En los años 60, líderes de la Iglesia estaban buscando a alguien que pudiera representar escenas de la vida del Salvador para un proyecto importante.
La oportunidad llegó con la Feria Mundial de Nueva York de 1964. Allí, Anderson fue invitado a pintar un mural sobre Cristo y Sus apóstoles.
Aceptó y ese mural marcó un antes y un después. A partir de ese momento, la Iglesia le encargó múltiples obras que hoy forman parte del imaginario visual de los Santos de los Últimos Días.
Muchas de las imágenes que hoy asociamos con la vida de Jesucristo fueron moldeadas por su pincel.
Un detalle que pocos saben sobre sus pinturas

En algunas de sus primeras representaciones, los ángeles tenían alas. Esto reflejaba sus propias creencias.
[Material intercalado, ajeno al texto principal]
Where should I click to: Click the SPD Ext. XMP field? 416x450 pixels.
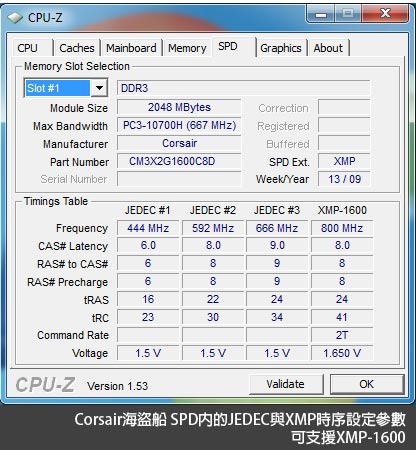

Sin embargo, la Iglesia le pidió ajustar ciertos elementos para alinearlos con nuestra comprensión doctrinal.
Anderson aceptó hacer cambios entendiendo que el arte del Evangelio no es solo expresión personal y también busca enseñar verdades específicas.
Sin embargo, aunque trabajó extensamente con la Iglesia, Anderson nunca se unió a ella. Se mantuvo fiel a su fe como adventista durante toda su vida. Esa coherencia también se reflejó en sus decisiones profesionales.
Por ejemplo, rechazó pintar escenas del Libro de Mormón y de la Restauración. No porque no respetara esos temas, sino porque sentía que debía trabajar únicamente en lo que realmente creía.
Esto llevó a que la Iglesia buscara a otros artistas para representar esas partes de la historia. La integridad personal también forma parte del discipulado, incluso en el arte.
Un estilo que conectó con generaciones

Anderson tenía una forma particular de representar a Cristo ya que lo pintaba cercano y real.
Decía que lo imaginaba como alguien que trabajaba con sus manos, que caminaba largas distancias y que tenía presencia, pero sin destacar de forma exagerada.
Esa visión conectó con miles de personas y sus pinturas comenzaron a aparecer en centros de reuniones, templos, manuales y materiales de enseñanza en todo el mundo.
Para muchos, su arte ayudó a sentir a Cristo más cercano y comprensible.
Un legado que sigue presente
A lo largo de su vida, Anderson creó decenas de escenas de la vida del Salvador y del Antiguo Testamento. Aunque no todas fueron hechas específicamente para la Iglesia, muchas fueron adoptadas por su impacto espiritual.
Años después, incluso se realizaron exposiciones con sus bocetos originales, mostrando el proceso detrás de imágenes que ya eran familiares para generaciones enteras.
Su obra se convirtió en parte de la cultura visual del Evangelio, incluso sin haber sido miembro de la Iglesia.
El Señor puede usar a diferentes personas, en distintos momentos, para cumplir Sus propósitos. Cuando algo se hace con convicción y sinceridad, puede tocar corazones más allá de cualquier etiqueta.